# Hocking Hills State Park



## Etz (Mar 25, 2013)

My family is taking a trip down to the park this July and we love to fish. I was wondering what spots would be good to check out down there thy are on or near the park. We have kayaks and I have been told of rose lake and Scott falls as well but I'm not really too sure about it. Any tips on where and how to fish would be great.

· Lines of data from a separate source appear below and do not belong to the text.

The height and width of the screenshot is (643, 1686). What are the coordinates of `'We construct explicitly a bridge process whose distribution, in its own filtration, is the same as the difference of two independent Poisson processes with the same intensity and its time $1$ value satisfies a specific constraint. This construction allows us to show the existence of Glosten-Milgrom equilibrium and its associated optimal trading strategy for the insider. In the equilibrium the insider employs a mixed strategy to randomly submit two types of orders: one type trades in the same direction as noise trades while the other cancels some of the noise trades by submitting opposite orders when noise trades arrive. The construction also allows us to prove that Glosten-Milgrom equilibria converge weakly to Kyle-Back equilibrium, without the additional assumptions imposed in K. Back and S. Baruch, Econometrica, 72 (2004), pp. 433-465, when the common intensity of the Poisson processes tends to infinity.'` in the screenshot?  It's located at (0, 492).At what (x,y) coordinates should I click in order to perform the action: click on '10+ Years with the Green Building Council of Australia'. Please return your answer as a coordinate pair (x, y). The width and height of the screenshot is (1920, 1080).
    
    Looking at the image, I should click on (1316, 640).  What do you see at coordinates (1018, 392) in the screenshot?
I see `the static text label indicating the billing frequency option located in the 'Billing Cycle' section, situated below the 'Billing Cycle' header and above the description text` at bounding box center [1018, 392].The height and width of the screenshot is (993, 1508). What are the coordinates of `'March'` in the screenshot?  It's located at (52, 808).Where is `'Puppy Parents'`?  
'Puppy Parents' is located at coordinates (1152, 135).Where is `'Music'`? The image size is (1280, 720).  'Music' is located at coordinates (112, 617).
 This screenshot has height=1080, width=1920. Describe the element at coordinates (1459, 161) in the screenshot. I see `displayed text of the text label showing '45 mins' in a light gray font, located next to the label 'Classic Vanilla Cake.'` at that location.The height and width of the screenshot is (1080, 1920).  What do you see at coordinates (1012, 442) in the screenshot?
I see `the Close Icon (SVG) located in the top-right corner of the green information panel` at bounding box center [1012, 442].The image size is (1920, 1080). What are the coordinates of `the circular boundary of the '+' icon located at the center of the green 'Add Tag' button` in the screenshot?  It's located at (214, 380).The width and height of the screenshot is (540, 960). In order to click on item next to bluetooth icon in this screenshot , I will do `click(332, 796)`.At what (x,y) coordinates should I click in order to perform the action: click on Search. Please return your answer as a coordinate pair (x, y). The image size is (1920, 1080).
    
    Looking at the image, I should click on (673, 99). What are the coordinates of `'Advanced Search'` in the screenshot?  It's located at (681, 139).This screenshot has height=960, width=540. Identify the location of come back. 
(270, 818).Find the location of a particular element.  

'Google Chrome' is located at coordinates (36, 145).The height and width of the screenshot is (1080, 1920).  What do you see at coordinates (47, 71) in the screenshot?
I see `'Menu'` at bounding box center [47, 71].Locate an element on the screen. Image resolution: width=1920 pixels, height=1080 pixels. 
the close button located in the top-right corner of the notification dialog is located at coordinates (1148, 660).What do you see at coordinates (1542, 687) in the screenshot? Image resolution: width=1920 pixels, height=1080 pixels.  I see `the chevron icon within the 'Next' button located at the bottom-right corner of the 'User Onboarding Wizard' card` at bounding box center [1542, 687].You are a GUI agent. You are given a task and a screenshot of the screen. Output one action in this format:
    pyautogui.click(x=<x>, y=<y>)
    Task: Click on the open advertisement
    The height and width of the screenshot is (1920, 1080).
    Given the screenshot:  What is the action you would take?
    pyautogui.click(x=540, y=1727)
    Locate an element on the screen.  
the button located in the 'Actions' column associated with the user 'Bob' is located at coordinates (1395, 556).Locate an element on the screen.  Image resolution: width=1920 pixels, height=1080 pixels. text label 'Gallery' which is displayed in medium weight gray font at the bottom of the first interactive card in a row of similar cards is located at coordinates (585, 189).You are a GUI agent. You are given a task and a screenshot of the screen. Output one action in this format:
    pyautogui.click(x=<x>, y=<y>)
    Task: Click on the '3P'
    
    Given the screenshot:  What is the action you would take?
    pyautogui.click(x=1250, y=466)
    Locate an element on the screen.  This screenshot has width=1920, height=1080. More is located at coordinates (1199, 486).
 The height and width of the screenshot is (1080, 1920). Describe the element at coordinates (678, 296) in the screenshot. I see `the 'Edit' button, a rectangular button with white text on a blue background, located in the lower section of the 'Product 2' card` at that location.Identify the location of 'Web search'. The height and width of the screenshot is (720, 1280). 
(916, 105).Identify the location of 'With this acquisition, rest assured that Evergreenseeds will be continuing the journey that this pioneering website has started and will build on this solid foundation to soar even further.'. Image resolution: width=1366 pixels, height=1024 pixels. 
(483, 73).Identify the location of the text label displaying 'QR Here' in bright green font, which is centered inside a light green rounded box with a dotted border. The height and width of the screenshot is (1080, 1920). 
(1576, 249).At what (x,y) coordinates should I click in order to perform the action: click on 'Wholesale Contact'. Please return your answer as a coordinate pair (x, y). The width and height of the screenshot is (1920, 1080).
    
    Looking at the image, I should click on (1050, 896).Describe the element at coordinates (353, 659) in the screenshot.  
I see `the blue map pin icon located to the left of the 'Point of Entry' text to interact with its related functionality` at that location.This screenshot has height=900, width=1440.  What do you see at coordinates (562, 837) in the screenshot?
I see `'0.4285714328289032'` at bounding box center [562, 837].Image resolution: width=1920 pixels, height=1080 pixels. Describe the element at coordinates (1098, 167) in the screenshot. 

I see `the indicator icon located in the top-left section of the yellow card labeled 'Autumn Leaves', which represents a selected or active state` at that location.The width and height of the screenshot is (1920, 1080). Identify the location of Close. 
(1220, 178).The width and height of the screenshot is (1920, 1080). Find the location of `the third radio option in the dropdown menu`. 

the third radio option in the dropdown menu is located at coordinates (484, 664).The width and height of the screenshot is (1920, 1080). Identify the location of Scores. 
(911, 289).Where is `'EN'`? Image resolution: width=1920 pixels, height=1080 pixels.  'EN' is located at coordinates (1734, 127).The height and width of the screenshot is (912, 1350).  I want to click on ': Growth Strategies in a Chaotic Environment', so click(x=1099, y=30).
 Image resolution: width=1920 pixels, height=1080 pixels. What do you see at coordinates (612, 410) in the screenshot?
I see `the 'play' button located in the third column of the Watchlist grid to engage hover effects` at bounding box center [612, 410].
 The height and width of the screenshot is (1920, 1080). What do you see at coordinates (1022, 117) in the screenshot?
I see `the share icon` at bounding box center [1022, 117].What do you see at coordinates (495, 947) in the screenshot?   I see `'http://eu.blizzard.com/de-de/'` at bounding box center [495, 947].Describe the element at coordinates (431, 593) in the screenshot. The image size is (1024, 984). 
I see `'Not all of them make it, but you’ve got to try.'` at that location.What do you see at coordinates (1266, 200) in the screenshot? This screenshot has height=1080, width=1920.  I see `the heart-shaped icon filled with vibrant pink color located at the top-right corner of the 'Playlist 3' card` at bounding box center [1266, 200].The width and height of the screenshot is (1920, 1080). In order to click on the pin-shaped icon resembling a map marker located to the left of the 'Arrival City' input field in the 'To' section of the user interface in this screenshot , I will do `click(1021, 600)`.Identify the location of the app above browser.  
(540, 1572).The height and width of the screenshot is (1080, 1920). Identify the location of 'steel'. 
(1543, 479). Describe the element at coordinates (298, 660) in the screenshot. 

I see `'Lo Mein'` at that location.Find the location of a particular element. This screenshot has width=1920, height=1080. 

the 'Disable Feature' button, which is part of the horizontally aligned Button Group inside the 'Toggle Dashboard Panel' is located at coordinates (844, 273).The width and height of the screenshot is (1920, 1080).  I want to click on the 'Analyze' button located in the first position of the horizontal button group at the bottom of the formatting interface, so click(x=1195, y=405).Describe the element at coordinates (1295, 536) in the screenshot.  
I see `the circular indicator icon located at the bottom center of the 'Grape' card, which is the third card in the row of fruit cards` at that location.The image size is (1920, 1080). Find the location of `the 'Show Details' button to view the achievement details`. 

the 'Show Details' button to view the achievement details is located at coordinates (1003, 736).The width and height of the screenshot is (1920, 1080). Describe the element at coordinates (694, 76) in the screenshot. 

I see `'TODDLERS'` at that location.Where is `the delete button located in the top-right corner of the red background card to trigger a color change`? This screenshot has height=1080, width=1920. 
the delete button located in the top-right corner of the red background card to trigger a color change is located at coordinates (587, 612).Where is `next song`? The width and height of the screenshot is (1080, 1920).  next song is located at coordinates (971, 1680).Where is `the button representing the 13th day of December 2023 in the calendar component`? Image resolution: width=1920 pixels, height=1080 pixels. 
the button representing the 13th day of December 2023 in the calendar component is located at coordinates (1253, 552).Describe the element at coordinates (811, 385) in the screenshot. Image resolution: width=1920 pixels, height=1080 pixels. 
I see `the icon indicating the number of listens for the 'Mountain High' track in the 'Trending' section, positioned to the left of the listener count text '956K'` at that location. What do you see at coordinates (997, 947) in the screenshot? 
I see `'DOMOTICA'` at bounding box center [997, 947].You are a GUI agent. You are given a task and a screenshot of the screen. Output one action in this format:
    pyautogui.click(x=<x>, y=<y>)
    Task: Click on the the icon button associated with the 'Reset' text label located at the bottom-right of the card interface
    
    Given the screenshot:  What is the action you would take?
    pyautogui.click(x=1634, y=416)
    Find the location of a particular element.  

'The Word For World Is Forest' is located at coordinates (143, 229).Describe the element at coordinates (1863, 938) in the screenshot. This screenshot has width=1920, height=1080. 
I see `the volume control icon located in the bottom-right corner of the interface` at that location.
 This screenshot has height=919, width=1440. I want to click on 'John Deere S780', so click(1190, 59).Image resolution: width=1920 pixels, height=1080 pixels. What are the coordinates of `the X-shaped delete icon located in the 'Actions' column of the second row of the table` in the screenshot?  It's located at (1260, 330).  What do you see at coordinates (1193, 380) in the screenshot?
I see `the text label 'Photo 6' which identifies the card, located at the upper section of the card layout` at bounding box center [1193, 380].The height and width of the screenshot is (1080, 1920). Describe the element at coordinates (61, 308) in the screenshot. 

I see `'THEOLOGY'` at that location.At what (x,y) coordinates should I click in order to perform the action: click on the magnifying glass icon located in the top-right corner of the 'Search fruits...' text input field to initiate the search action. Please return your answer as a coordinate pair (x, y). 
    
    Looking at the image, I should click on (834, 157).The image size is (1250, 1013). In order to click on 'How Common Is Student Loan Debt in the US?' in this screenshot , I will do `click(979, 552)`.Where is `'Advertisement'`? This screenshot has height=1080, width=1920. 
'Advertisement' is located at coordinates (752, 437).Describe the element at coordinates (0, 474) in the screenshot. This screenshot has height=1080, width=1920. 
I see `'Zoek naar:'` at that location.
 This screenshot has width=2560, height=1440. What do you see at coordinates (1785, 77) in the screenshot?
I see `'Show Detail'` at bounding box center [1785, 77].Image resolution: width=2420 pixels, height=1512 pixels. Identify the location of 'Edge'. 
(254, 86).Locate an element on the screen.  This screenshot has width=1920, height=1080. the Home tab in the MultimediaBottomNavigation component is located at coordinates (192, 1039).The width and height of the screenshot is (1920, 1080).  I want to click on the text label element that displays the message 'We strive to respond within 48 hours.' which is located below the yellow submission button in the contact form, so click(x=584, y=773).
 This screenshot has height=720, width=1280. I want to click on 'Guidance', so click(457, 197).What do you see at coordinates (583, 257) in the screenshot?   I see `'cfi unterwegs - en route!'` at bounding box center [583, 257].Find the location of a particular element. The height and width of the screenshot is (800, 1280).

Thanks guys!


Posted using Outdoor Hub Campfire


----------



## RiverWader (Apr 1, 2006)

If You have kayaks hit the Hocking River, great smallie action


----------



## Etz (Mar 25, 2013)

Ok sweet will rooster tails work?


Posted using Outdoor Hub Campfire


----------



## tadluvadd (Feb 19, 2012)

Rose lake is a pretty good haul,and the trail to it is narrow.not sure id rec. toting a yak there.i took a inflatable raft there and did pretty good,but dident catch anything great.never fished the hocking river so i cant help ya there.


----------



## RiverWader (Apr 1, 2006)

You can get a few Smallies on rooster tails. Other good baits are Rebel wee crawls, black bitsy bugs, floating rapalas, buzz baits, small spinner baits and jig head and twister tails


----------



## Etz (Mar 25, 2013)

Ok thanks guys!


Posted using Outdoor Hub Campfire


----------



## catmando (Aug 21, 2006)

Rose lake is not that hard to get to. just drive thru the campground and park at the dead end road by the pool. short walk down a large trail takes you to the dam. ultra clear lake with good population of huge lm bass, gills, crappie, cats and trout.


----------



## hillbillybelownewphilly (Nov 16, 2006)

I was just down there this weekend. Hit rose lake for whatever hit and ended up with 2 largemouth. Both came on a tube bait. It's not hard to get to at all beautiful lake


----------



## Smallmouth Crazy (Apr 4, 2006)

You can also fish Lake Logan, we had descent luck on Channel Cats and bluegill just above the dam.


----------